> **Exercise task A**:
Find every line in the records below that contains the word "width", and copy each of those lines.

> **Text provided**:
★ ★ ★ ★ ★
# Remote has mind of its own



## rkerns (Jan 10, 2007)

Just got the 622 and recently the remote has been changing channels and having all kinds of issues. I changed batteries but that made no difference.
Has anyone heard of this issue?
Is there anything I can do or should I just contact DISH and get some new remotes or what?


----------



## ChuckA (Feb 7, 2006)

You might try using a different communication channel for the remote (procedure is in the manual). If the receiver changes channels without you pressing the remote buttons, you could be picking up a remote from next door.


----------



## Rob Glasser (Feb 22, 2005)

Sounds like you have a neighbor with a Dish receiver setup on the same UHF remote channel. Follow the instructions in your manual to change the remote address for the UHF/TV2 remote and see if that fixes the problem.

Welcome to DBSTalk, hope this helps.


----------



## rkerns (Jan 10, 2007)

Well that's no good. I'll have to check that this evening and see if that will fix the issue. 
Anything else I can do if that doesn't work?


----------



## Rob Glasser (Feb 22, 2005)

Just give that a shot, I'm pretty sure that is the problem. In fact the scenario you mention is usually even documented in the remote section of the manuals since it is common enough. If that doesn't fix it let us know and we'll try and troubleshoot some more.


----------



## rkerns (Jan 10, 2007)

Sounds good Rob, thanks for the help. I'll give that a shot tonight and report back tomorrow.
Avid reader of the AVS forums and found you guys from over there.
I'm a brand new HD guy, just got it last Sat and so far I'm loving it.
Thanks again, I'll report back.


----------



## rkerns (Jan 10, 2007)

Well guys, so far so good, changed both remotes from 1 to 2 and all is well thus far.
Thanks for the help guys.


----------



## Rob Glasser (Feb 22, 2005)

Glad to hear it.


----------
★ ★ ★ ★ ★
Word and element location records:
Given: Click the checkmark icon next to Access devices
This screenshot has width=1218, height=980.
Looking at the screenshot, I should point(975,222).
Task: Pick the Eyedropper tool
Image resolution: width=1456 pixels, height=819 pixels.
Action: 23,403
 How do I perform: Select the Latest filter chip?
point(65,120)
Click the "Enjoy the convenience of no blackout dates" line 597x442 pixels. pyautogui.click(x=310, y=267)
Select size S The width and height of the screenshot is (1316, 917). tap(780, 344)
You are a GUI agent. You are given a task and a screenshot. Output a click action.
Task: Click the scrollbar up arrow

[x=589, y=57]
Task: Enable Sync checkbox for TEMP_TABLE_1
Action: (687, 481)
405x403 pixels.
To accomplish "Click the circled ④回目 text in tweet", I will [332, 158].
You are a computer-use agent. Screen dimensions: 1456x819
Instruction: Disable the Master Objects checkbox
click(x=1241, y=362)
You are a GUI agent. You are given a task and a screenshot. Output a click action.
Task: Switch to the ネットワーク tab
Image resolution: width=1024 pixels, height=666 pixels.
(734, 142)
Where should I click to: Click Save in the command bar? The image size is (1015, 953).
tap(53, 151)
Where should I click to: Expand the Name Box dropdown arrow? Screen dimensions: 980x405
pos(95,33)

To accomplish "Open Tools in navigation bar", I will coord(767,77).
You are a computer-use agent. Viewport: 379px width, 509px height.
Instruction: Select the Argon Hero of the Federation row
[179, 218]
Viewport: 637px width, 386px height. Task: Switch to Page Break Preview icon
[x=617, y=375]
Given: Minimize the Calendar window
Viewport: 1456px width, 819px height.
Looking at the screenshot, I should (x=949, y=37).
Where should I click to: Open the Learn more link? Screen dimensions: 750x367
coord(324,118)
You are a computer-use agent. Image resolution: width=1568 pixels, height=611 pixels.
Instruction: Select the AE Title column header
★ ★ ★ ★ ★
> **Exercise task B**:
Please reproduce a passage from the forum thread above. Begin at the words "Welcome to DBSTalk, hope" and stop after "that doesn't work?".

> **Worked answer A**:
This screenshot has width=1218, height=980.
Image resolution: width=1456 pixels, height=819 pixels.
Select size S The width and height of the screenshot is (1316, 917). tap(780, 344)
Image resolution: width=1024 pixels, height=666 pixels.
You are a computer-use agent. Viewport: 379px width, 509px height.
Viewport: 637px width, 386px height. Task: Switch to Page Break Preview icon
Viewport: 1456px width, 819px height.
You are a computer-use agent. Image resolution: width=1568 pixels, height=611 pixels.

> **Worked answer B**:
Welcome to DBSTalk, hope this helps.


----------



## rkerns (Jan 10, 2007)

Well that's no good. I'll have to check that this evening and see if that will fix the issue. 
Anything else I can do if that doesn't work?